DATA PROVIDED:
-*-
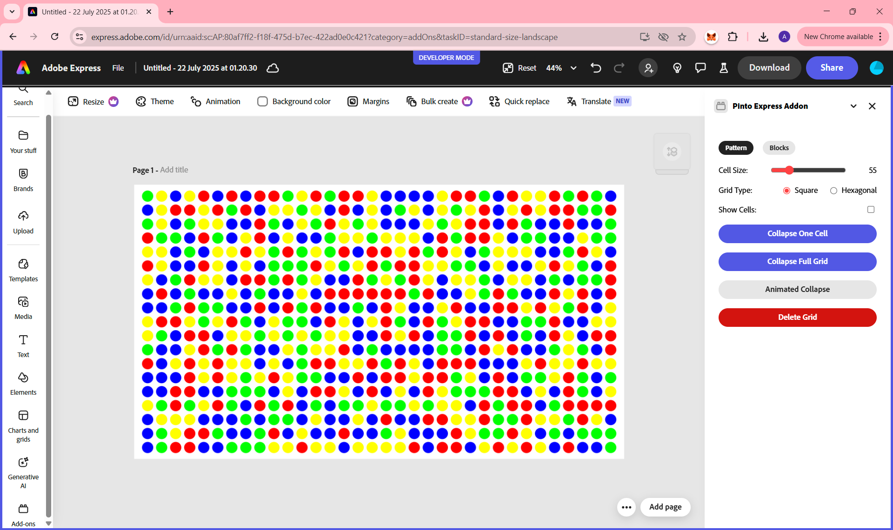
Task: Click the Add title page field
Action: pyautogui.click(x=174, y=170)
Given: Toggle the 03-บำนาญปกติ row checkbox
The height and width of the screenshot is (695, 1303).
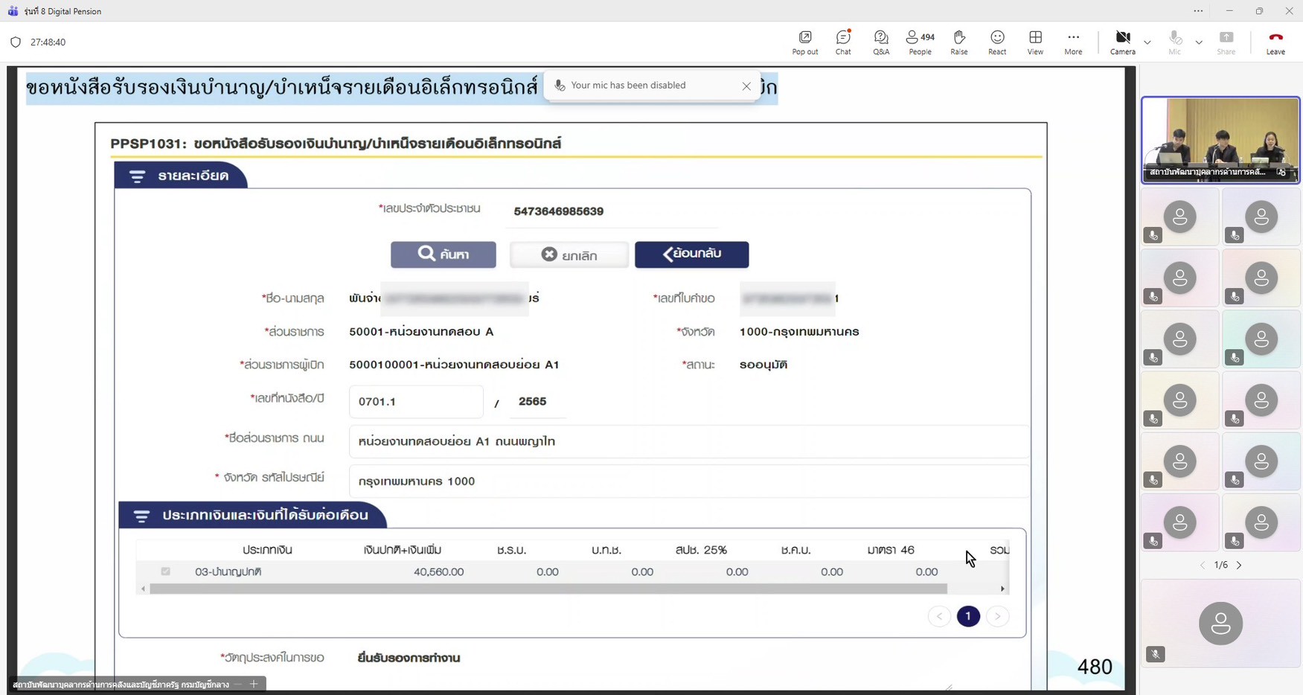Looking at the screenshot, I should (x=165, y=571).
-*-
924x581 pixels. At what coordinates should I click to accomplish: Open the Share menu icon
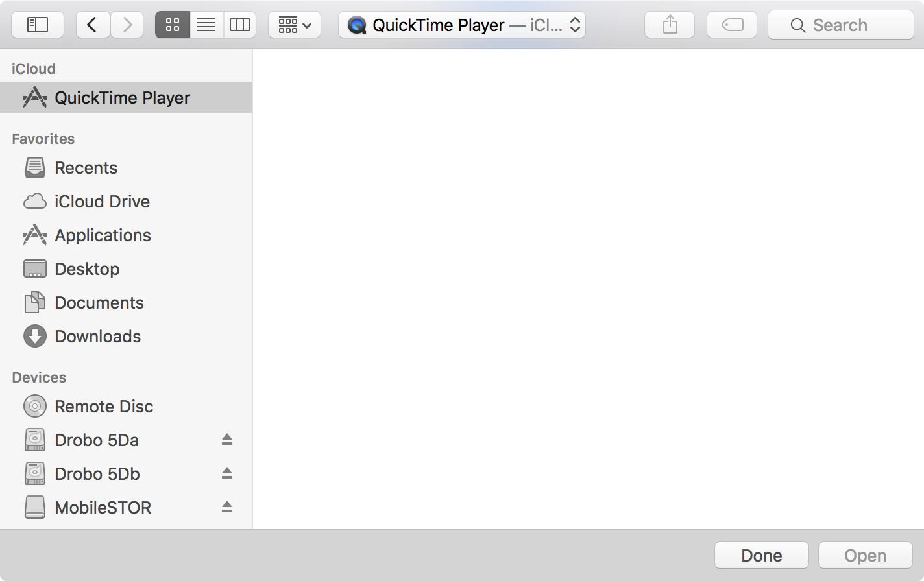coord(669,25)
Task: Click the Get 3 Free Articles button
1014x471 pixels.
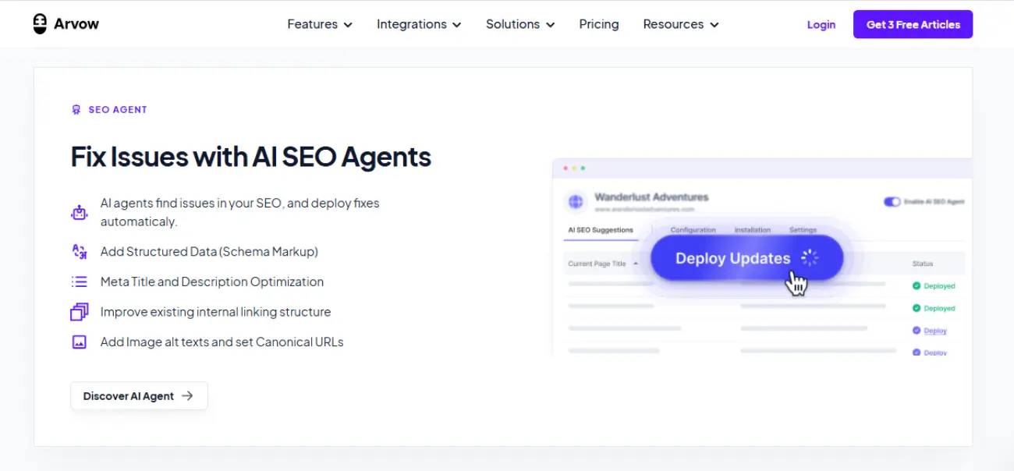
-*-
PROBLEM DETAILS: Echo back the lines of the records from the one holding "Task: Click the Get 3 Free Articles button" to the one holding "1014x471 pixels.", with both of those lines included.

REPLY TO THE EXERCISE:
Task: Click the Get 3 Free Articles button
1014x471 pixels.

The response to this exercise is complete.